Funding $3-trn economy dream: TG to rely mainly on municipal bonds, FDIs & sovereign funds

Constraints on taxation, borrowing under FRBM main hurdles
Hyderabad: Given the constraints on taxation and borrowing within FRBM limits, the Telangana government, which has come out with the Telangana Rising 2047 Vision Document, with the overarching goal of becoming a $3-trillion economy in little over two decades, proposes to rely mainly on municipal bonds, foreign direct investments (FDIs) as well as sovereign wealth funds (SWF) from Saudi Arabia and Japan to fund its upcoming projects.
The state government is of the considered view that limited options for taxation and constraints on borrowing within Fiscal Responsibility and Budget Management (FRBM) limits would be the main hurdles in mobilising finances for the works to be taken up over the next 22 years.
According to the Vision Document: “Telangana’s tax to GSDP ratio cannot increase substantially under the current GST regime and federal fiscal framework leaving limited fiscal space to fund large capital expansion through taxes alone. Also, the FRBM Act-mandated borrowing caps restrict the state’s ability to raise significant additional debt without risking fiscal stress or crowding out private investments.
“The first big option was mobilisation of the global capital mainly Foreign Direct Investment (FDI) and long-term sovereign wealth fund investments which will drive capital expansion scaling annual inflows by prioritising deep-tech and securing strategic sovereign wealth funds partnerships with Japan, Saudi public investment fund, and in Europe to bridge the investment gap and sustain high productivity growth.
“Another option of municipal bonds will significantly scale municipal bond financing. While municipal bonds form a major share of sub– sovereign financing globally (7-8 per cent in USA, 30 per cent in China) , India market remains nascent with only Rs 2,600 crore raised since 2018, including about Rs 495 crore in Telangana.”
The state government has therefore projected that 40 per cent of the funds required would be mobilised through FDIs and SWFs, 30 per cent through domestic financial institutions and 10 per cent by way of equity and innovation finance in private investments. In the government investments, 15 per cent funds will be mobilised from municipal bonds and 5 per cent through innovation finance.

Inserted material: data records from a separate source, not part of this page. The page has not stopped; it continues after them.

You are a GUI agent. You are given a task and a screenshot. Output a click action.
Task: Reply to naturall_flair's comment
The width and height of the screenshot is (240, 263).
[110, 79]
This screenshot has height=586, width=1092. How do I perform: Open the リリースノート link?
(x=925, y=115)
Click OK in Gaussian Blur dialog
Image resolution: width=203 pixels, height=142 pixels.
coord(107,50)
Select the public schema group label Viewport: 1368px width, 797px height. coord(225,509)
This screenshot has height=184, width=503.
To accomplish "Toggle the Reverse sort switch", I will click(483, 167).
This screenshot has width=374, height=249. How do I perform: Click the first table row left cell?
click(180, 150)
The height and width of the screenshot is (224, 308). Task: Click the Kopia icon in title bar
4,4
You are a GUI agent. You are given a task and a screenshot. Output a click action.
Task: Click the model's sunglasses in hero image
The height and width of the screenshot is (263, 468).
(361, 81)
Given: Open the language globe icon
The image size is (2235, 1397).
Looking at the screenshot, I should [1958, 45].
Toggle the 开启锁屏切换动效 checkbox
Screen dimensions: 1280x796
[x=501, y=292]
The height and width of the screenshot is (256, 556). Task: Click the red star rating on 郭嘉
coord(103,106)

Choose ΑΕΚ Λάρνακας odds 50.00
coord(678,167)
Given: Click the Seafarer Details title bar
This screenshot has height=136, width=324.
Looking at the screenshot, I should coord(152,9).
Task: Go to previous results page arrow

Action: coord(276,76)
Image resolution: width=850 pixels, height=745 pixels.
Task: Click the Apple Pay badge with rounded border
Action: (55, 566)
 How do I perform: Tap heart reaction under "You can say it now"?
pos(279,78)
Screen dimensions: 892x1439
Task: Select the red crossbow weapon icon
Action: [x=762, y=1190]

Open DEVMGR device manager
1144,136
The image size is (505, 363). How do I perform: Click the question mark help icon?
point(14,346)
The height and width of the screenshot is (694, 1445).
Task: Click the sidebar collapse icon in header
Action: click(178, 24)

The document explains the capital mobilisation mix required to achieve the targeted 52 per cent investment rate, with private capital contributing 80 per cent and the government enabling the remaining 20 per cent through public investment tools. “It reflects the state’s commitment to fiscal discipline while strategically leveraging global and domestic private financing to power the state transformation,” the document said.